1. Keep opportunity cost in mind

According to the University of Massachusetts Dartmouth, one of the most important elements of decision making is weighing the risk to reward of the potential outcome. Especially in the realm of trading.

Ask the question: "What will I lose out on by picking this alternative?"

Then, of course, assess those alternatives and consider which one is more important to your current situation.

2. There is an opportunity cost in waiting

Firstly, remember that not making a decision is also a decision in itself.

And secondly, you're losing out on the potential profits because you couldn't pull the trigger.

That said, it doesn't mean that you should rush into decisions without giving it a second thought, but rather just aware that every minute that you take to make that decision is a minute that could have given you some returns.

No pressure though...

3. Misexpecting the opportunity cost

On one end, there are people who underestimate opportunity cost and end up paying huge amounts of it. And on the other, are those who overestimate opportunity costs.

A study on opportunity cost determined that when the choices are limited to external constraints (such as time or budget), it can cause decision-makers to overestimate the opportunity cost of merely picking one specific option.

To illustrate this, when you're presented with several options, your opportunity cost is not the combined value of everything you didn't choose.

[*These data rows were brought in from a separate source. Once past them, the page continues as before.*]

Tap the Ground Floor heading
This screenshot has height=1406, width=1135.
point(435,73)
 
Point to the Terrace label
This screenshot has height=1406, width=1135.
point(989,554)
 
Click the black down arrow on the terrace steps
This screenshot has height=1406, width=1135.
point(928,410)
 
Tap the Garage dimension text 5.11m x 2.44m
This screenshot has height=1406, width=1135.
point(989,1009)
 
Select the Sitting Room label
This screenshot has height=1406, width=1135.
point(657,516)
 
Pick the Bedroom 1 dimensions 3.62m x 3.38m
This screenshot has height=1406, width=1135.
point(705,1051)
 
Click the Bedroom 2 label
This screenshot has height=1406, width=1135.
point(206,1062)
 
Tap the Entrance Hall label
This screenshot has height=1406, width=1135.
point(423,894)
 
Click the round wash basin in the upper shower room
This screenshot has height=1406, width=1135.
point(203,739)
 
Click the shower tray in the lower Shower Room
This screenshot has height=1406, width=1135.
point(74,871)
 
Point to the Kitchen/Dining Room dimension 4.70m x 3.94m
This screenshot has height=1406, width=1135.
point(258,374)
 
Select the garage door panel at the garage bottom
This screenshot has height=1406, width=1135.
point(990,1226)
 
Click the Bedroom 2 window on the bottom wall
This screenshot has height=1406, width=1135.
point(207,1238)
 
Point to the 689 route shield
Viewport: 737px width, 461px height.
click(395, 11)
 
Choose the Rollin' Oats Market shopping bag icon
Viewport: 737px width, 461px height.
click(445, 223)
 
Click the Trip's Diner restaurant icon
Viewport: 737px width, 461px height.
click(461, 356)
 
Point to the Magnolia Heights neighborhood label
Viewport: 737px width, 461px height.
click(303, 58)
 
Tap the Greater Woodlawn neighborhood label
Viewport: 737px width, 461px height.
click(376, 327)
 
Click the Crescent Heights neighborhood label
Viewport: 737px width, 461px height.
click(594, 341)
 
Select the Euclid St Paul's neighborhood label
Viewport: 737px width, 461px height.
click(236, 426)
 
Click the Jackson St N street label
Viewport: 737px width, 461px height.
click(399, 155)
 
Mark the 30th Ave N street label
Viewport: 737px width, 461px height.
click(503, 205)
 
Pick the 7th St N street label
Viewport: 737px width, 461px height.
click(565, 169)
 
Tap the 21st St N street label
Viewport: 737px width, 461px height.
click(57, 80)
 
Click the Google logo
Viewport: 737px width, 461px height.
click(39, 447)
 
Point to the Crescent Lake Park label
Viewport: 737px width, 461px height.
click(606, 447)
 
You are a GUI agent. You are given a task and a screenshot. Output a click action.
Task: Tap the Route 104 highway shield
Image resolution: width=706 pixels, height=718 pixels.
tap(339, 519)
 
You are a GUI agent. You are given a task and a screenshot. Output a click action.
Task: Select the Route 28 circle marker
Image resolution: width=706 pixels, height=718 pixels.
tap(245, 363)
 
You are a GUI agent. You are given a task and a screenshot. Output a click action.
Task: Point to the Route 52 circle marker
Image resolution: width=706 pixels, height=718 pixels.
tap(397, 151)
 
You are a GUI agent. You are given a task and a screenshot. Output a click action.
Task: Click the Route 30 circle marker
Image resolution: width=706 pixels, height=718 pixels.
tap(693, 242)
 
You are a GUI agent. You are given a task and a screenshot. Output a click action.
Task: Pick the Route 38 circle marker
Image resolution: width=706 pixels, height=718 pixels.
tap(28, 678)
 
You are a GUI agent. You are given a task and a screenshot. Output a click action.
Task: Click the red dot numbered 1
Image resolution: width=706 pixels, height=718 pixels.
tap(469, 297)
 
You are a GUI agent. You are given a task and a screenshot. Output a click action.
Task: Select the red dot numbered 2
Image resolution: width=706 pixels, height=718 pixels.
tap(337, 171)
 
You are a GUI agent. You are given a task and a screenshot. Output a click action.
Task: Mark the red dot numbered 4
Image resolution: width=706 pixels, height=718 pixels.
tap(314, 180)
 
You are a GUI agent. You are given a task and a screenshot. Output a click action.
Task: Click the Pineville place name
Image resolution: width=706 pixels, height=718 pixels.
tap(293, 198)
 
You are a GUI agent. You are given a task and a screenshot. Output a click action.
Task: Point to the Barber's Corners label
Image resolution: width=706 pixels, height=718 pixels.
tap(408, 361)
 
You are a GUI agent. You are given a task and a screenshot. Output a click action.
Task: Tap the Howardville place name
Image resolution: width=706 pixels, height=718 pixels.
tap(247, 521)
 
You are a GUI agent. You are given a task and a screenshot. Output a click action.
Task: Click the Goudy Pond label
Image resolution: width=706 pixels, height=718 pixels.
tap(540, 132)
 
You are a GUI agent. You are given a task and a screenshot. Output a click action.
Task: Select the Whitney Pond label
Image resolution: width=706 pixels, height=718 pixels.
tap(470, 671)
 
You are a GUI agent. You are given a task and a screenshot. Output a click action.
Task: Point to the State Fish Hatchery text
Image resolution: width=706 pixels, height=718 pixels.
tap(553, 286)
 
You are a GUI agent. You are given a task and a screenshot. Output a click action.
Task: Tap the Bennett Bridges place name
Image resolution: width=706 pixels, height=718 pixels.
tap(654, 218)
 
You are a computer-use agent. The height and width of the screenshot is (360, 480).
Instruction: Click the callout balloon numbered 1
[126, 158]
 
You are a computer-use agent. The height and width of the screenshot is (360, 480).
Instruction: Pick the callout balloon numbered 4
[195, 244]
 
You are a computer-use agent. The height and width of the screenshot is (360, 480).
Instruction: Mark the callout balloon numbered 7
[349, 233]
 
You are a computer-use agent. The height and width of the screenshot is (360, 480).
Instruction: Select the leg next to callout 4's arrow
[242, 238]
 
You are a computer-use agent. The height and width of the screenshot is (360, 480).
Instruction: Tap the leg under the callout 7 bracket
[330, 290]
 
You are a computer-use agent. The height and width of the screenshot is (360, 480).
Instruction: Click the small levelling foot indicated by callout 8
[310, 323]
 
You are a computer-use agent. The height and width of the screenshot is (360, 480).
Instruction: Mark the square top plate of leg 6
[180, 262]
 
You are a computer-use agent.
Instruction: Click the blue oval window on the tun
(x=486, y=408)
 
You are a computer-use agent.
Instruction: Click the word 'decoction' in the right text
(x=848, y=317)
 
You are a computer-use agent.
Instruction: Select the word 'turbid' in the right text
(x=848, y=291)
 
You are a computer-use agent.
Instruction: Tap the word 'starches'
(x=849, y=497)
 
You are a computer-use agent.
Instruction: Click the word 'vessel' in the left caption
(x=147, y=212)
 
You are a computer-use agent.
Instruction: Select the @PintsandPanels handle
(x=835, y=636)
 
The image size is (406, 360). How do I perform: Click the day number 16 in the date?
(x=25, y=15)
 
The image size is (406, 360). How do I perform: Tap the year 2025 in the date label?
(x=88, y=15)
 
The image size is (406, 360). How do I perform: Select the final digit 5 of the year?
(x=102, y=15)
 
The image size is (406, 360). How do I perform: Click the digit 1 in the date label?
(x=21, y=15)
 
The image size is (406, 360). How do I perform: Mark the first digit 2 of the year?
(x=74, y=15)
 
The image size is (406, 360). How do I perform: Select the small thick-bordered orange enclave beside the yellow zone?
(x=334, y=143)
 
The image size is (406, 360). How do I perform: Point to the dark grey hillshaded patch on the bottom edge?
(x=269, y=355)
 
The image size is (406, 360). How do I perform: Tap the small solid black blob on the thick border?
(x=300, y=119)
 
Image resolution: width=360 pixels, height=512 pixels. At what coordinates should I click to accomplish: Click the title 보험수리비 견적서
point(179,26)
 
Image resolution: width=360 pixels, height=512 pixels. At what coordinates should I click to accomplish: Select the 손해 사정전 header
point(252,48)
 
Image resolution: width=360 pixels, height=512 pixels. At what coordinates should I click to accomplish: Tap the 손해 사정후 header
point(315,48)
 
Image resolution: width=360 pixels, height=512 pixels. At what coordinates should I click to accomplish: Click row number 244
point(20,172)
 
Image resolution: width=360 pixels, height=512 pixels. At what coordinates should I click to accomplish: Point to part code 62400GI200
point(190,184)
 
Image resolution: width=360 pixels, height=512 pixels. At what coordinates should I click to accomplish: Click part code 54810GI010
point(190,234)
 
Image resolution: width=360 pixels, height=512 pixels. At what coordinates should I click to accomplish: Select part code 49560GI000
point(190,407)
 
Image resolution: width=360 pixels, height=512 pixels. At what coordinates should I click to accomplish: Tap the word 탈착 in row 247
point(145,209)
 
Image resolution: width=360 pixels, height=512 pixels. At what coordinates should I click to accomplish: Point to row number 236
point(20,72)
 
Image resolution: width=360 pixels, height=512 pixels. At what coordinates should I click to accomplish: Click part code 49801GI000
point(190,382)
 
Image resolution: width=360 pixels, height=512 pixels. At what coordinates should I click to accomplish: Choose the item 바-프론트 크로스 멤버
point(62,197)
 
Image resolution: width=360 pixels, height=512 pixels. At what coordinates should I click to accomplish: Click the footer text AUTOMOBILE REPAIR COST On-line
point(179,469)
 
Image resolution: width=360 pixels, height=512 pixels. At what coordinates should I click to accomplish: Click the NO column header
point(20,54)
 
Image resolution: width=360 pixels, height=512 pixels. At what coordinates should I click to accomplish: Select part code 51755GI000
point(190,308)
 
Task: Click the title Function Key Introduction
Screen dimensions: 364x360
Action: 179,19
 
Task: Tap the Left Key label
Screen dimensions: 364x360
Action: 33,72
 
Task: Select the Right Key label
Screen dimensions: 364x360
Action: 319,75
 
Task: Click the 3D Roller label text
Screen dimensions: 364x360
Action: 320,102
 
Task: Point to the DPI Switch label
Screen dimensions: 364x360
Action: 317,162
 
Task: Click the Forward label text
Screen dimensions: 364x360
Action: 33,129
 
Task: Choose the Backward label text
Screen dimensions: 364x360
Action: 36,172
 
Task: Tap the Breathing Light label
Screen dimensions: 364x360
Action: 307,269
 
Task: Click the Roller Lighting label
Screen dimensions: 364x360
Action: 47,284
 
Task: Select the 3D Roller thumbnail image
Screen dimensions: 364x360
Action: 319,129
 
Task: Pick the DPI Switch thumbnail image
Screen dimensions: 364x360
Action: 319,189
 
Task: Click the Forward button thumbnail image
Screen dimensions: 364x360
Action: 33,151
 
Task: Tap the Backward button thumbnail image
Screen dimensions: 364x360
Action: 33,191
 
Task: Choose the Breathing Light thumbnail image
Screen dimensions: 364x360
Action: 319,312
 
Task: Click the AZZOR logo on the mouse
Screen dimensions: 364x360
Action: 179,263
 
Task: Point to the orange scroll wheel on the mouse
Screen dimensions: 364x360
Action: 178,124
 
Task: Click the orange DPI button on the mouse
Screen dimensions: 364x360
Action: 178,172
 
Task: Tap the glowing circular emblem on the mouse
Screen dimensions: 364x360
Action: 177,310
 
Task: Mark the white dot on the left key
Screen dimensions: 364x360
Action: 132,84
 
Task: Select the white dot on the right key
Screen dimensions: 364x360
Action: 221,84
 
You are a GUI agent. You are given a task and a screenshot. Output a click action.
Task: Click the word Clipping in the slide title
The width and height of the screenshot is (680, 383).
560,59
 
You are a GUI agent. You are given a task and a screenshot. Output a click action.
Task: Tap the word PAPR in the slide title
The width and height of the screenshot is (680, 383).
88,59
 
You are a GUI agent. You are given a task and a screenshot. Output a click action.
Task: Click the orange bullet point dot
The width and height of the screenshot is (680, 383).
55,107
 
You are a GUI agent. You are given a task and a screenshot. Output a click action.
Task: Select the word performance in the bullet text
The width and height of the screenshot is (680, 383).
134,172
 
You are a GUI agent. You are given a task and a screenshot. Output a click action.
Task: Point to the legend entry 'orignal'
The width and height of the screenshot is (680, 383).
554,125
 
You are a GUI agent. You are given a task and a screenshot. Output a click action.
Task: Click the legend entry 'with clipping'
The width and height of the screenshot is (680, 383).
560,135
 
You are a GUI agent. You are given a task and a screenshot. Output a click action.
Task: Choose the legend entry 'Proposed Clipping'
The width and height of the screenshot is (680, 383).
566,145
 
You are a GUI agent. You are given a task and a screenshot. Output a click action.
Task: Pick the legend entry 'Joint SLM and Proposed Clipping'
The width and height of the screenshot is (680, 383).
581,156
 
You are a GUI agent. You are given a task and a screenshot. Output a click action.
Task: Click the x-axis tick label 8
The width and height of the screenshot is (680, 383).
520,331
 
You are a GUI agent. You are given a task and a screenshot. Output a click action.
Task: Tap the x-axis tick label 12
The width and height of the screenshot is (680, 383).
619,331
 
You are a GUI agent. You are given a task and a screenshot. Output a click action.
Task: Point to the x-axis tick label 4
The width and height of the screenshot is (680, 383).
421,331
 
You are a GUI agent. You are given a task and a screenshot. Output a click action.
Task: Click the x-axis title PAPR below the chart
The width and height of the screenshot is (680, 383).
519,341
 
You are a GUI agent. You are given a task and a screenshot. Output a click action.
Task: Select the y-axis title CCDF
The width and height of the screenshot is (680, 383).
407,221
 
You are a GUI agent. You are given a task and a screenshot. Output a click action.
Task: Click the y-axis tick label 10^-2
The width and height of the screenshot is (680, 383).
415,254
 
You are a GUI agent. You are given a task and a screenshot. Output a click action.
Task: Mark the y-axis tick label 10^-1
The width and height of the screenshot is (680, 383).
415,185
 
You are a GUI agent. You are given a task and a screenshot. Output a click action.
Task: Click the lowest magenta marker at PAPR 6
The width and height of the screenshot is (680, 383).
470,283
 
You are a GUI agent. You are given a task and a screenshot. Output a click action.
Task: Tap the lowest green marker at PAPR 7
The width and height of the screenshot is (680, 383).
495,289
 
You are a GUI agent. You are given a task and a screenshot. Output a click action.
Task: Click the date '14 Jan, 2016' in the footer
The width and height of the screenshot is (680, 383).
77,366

Rather, it's only what you gave up when you selected the best choice.

In short, overestimating opportunity costs can cause you to have a skewed view of the situation and result in irrational actions.

4. Opportunity cost vs hindsight bias

As mentioned above, due to the nature of decisions where both the qualitative and quantitative side plays a role, opportunity cost should mainly be used to assess past decisions. And use the outcome of this past decision to guide future decisions.

This is a great practice. However, be aware to not fall into the category of hindsight bias.

Hindsight bias refers to when you view the event as more predictable than they really are.

In simple words, if you made the decision using the information that you had at that time but this decision ended up to be the inferior choice, it doesn't mean that it's a bad decision. Vice versa.

5. Opportunity cost vs trade-off

Trade-offs are all the other alternatives that are foregone to do what we want.

Opportunity costs are the costs of missing out on the next best alternative.

6. Opportunity cost vs sunk-cost bias

Sunk costs are the costs that cannot be recovered.

Opportunity costs reflect the returns that could have been made elsewhere.

7. Opportunity cost vs marginal cost

Marginal costs always have a monetary value (visible).

Opportunity costs can have a monetary value or not.


Opportunity cost can mean different to each individual and profession. But as traders, we always want to maximise our gains, or if you're an economist, minimise the losses.

Completely understanding this concept is only going to benefit you as it helps you understand what you're foregoing above the monetary value.